• What is being asked: Print the data exactly, leaving nothing out.

• Data under study:
______
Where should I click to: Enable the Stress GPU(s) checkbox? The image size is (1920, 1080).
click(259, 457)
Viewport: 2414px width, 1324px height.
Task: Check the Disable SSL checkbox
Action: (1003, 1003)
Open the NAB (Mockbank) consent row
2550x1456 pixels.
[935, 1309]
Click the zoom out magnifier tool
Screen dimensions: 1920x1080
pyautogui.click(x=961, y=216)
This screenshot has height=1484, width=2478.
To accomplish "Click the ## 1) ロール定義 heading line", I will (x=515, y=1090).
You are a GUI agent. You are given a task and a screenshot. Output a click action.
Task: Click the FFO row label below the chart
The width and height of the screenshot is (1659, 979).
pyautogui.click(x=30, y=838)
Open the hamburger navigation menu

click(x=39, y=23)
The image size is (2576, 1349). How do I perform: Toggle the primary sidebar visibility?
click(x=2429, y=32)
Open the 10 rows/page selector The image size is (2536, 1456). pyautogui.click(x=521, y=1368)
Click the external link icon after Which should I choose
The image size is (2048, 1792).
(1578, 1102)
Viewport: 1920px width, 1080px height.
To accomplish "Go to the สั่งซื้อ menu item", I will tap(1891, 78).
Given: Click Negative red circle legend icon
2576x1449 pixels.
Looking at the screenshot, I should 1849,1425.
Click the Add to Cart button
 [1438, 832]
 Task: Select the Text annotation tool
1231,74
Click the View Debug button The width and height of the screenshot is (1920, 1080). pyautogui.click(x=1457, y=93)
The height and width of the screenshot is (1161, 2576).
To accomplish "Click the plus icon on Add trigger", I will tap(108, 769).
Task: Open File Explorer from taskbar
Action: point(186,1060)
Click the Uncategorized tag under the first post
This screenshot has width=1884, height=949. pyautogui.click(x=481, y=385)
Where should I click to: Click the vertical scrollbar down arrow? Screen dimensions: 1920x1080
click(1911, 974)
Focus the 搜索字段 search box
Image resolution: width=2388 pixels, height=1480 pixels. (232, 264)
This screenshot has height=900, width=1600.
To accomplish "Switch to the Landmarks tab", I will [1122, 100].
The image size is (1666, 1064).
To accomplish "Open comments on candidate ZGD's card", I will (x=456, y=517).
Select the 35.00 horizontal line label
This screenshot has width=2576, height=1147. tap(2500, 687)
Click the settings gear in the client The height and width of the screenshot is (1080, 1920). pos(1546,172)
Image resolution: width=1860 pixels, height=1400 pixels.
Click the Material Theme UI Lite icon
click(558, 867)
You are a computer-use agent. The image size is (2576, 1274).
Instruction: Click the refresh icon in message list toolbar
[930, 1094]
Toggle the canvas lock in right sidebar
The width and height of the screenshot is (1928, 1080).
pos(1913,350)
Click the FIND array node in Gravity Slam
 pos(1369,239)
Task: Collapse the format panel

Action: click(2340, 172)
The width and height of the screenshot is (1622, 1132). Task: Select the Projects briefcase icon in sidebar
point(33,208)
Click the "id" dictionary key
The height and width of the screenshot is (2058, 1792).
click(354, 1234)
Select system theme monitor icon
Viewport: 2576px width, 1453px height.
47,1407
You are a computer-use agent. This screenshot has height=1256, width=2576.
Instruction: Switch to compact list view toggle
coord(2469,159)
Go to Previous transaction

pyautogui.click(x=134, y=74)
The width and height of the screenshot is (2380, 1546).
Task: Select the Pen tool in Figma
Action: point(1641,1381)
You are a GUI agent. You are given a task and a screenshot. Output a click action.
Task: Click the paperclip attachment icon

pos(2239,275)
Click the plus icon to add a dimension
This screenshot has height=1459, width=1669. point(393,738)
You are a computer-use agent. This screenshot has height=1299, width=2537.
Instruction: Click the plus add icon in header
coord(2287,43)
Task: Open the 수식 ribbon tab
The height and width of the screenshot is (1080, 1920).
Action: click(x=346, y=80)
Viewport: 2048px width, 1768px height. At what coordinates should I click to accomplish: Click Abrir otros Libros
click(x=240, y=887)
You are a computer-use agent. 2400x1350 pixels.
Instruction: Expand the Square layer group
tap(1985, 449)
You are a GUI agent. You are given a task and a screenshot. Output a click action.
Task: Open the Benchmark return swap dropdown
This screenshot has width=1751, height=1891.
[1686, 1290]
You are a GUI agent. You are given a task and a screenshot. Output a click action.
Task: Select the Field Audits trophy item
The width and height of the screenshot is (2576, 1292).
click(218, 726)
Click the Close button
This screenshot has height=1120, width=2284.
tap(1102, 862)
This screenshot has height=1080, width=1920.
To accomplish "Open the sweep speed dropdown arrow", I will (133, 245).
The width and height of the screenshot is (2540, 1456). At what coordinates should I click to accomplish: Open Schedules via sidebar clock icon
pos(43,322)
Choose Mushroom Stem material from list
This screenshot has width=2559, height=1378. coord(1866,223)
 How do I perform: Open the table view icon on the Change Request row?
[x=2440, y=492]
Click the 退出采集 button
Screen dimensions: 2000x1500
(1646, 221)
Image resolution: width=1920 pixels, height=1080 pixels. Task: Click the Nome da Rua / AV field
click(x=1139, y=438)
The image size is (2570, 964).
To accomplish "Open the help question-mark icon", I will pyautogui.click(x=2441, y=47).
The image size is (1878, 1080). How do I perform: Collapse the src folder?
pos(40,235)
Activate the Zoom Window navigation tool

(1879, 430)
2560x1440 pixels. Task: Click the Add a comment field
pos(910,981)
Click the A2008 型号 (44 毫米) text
______
• Response:
Where should I click to: Enable the Stress GPU(s) checkbox? The image size is (1920, 1080).
click(259, 457)
Viewport: 2414px width, 1324px height.
Task: Check the Disable SSL checkbox
Action: (1003, 1003)
Open the NAB (Mockbank) consent row
2550x1456 pixels.
[935, 1309]
Click the zoom out magnifier tool
Screen dimensions: 1920x1080
pyautogui.click(x=961, y=216)
This screenshot has height=1484, width=2478.
To accomplish "Click the ## 1) ロール定義 heading line", I will (x=515, y=1090).
You are a GUI agent. You are given a task and a screenshot. Output a click action.
Task: Click the FFO row label below the chart
The width and height of the screenshot is (1659, 979).
pyautogui.click(x=30, y=838)
Open the hamburger navigation menu

click(x=39, y=23)
The image size is (2576, 1349). How do I perform: Toggle the primary sidebar visibility?
click(x=2429, y=32)
Open the 10 rows/page selector The image size is (2536, 1456). pyautogui.click(x=521, y=1368)
Click the external link icon after Which should I choose
The image size is (2048, 1792).
(1578, 1102)
Viewport: 1920px width, 1080px height.
To accomplish "Go to the สั่งซื้อ menu item", I will tap(1891, 78).
Given: Click Negative red circle legend icon
2576x1449 pixels.
Looking at the screenshot, I should 1849,1425.
Click the Add to Cart button
 [1438, 832]
 Task: Select the Text annotation tool
1231,74
Click the View Debug button The width and height of the screenshot is (1920, 1080). pyautogui.click(x=1457, y=93)
The height and width of the screenshot is (1161, 2576).
To accomplish "Click the plus icon on Add trigger", I will tap(108, 769).
Task: Open File Explorer from taskbar
Action: point(186,1060)
Click the Uncategorized tag under the first post
This screenshot has width=1884, height=949. pyautogui.click(x=481, y=385)
Where should I click to: Click the vertical scrollbar down arrow? Screen dimensions: 1920x1080
click(1911, 974)
Focus the 搜索字段 search box
Image resolution: width=2388 pixels, height=1480 pixels. (232, 264)
This screenshot has height=900, width=1600.
To accomplish "Switch to the Landmarks tab", I will [1122, 100].
The image size is (1666, 1064).
To accomplish "Open comments on candidate ZGD's card", I will (x=456, y=517).
Select the 35.00 horizontal line label
This screenshot has width=2576, height=1147. tap(2500, 687)
Click the settings gear in the client The height and width of the screenshot is (1080, 1920). pos(1546,172)
Image resolution: width=1860 pixels, height=1400 pixels.
Click the Material Theme UI Lite icon
click(558, 867)
You are a computer-use agent. The image size is (2576, 1274).
Instruction: Click the refresh icon in message list toolbar
[930, 1094]
Toggle the canvas lock in right sidebar
The width and height of the screenshot is (1928, 1080).
pos(1913,350)
Click the FIND array node in Gravity Slam
 pos(1369,239)
Task: Collapse the format panel

Action: click(2340, 172)
The width and height of the screenshot is (1622, 1132). Task: Select the Projects briefcase icon in sidebar
point(33,208)
Click the "id" dictionary key
The height and width of the screenshot is (2058, 1792).
click(354, 1234)
Select system theme monitor icon
Viewport: 2576px width, 1453px height.
47,1407
You are a computer-use agent. This screenshot has height=1256, width=2576.
Instruction: Switch to compact list view toggle
coord(2469,159)
Go to Previous transaction

pyautogui.click(x=134, y=74)
The width and height of the screenshot is (2380, 1546).
Task: Select the Pen tool in Figma
Action: point(1641,1381)
You are a GUI agent. You are given a task and a screenshot. Output a click action.
Task: Click the paperclip attachment icon

pos(2239,275)
Click the plus icon to add a dimension
This screenshot has height=1459, width=1669. point(393,738)
You are a computer-use agent. This screenshot has height=1299, width=2537.
Instruction: Click the plus add icon in header
coord(2287,43)
Task: Open the 수식 ribbon tab
The height and width of the screenshot is (1080, 1920).
Action: click(x=346, y=80)
Viewport: 2048px width, 1768px height. At what coordinates should I click to accomplish: Click Abrir otros Libros
click(x=240, y=887)
You are a computer-use agent. 2400x1350 pixels.
Instruction: Expand the Square layer group
tap(1985, 449)
You are a GUI agent. You are given a task and a screenshot. Output a click action.
Task: Open the Benchmark return swap dropdown
This screenshot has width=1751, height=1891.
[1686, 1290]
You are a GUI agent. You are given a task and a screenshot. Output a click action.
Task: Select the Field Audits trophy item
The width and height of the screenshot is (2576, 1292).
click(218, 726)
Click the Close button
This screenshot has height=1120, width=2284.
tap(1102, 862)
This screenshot has height=1080, width=1920.
To accomplish "Open the sweep speed dropdown arrow", I will (133, 245).
The width and height of the screenshot is (2540, 1456). At what coordinates should I click to accomplish: Open Schedules via sidebar clock icon
pos(43,322)
Choose Mushroom Stem material from list
This screenshot has width=2559, height=1378. coord(1866,223)
 How do I perform: Open the table view icon on the Change Request row?
[x=2440, y=492]
Click the 退出采集 button
Screen dimensions: 2000x1500
(1646, 221)
Image resolution: width=1920 pixels, height=1080 pixels. Task: Click the Nome da Rua / AV field
click(x=1139, y=438)
The image size is (2570, 964).
To accomplish "Open the help question-mark icon", I will pyautogui.click(x=2441, y=47).
The image size is (1878, 1080). How do I perform: Collapse the src folder?
pos(40,235)
Activate the Zoom Window navigation tool

(1879, 430)
2560x1440 pixels. Task: Click the Add a comment field
pos(910,981)
Click the A2008 型号 (44 毫米) text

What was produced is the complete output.